Pull out every line in the listing below that contains the word "dropdown".

>> BEGIN

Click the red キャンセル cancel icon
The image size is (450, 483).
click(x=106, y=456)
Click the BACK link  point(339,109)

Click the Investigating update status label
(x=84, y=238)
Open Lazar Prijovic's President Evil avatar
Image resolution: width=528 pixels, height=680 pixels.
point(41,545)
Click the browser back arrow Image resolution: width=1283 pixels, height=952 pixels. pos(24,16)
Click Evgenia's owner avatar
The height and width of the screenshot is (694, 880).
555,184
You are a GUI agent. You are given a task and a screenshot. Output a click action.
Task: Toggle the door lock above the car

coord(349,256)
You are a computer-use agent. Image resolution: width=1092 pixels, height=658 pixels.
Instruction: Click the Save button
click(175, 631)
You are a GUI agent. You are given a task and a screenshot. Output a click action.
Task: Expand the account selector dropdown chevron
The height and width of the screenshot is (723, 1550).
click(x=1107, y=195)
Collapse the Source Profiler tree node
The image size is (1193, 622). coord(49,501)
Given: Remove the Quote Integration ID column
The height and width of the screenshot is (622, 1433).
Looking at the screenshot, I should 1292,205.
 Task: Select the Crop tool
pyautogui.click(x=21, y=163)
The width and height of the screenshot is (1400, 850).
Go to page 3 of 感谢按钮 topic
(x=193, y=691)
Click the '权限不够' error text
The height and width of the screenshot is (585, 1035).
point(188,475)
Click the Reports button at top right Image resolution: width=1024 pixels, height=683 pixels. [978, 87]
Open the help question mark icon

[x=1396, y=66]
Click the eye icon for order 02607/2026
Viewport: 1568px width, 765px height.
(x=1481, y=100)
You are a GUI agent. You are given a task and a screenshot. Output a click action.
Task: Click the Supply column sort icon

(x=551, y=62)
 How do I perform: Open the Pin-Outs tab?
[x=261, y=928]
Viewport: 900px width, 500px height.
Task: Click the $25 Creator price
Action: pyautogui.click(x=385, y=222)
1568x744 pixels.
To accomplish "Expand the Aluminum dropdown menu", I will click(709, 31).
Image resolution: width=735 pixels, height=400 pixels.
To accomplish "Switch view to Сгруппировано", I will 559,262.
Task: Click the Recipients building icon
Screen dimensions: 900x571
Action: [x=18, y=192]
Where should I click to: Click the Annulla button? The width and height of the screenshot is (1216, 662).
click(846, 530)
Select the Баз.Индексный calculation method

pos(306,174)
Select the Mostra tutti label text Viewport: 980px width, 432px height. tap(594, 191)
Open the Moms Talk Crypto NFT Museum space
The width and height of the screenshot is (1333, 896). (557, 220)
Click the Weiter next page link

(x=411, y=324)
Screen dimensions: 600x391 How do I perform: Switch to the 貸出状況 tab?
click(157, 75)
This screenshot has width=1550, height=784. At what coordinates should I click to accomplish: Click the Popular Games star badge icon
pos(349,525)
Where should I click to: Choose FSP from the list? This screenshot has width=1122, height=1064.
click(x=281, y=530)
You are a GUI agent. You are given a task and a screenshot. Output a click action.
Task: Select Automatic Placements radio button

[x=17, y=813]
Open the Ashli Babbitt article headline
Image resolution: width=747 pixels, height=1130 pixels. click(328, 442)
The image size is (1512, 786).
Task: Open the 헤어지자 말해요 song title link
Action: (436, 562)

>> END

### Reply
Task: Expand the account selector dropdown chevron
To accomplish "Expand the Aluminum dropdown menu", I will click(709, 31).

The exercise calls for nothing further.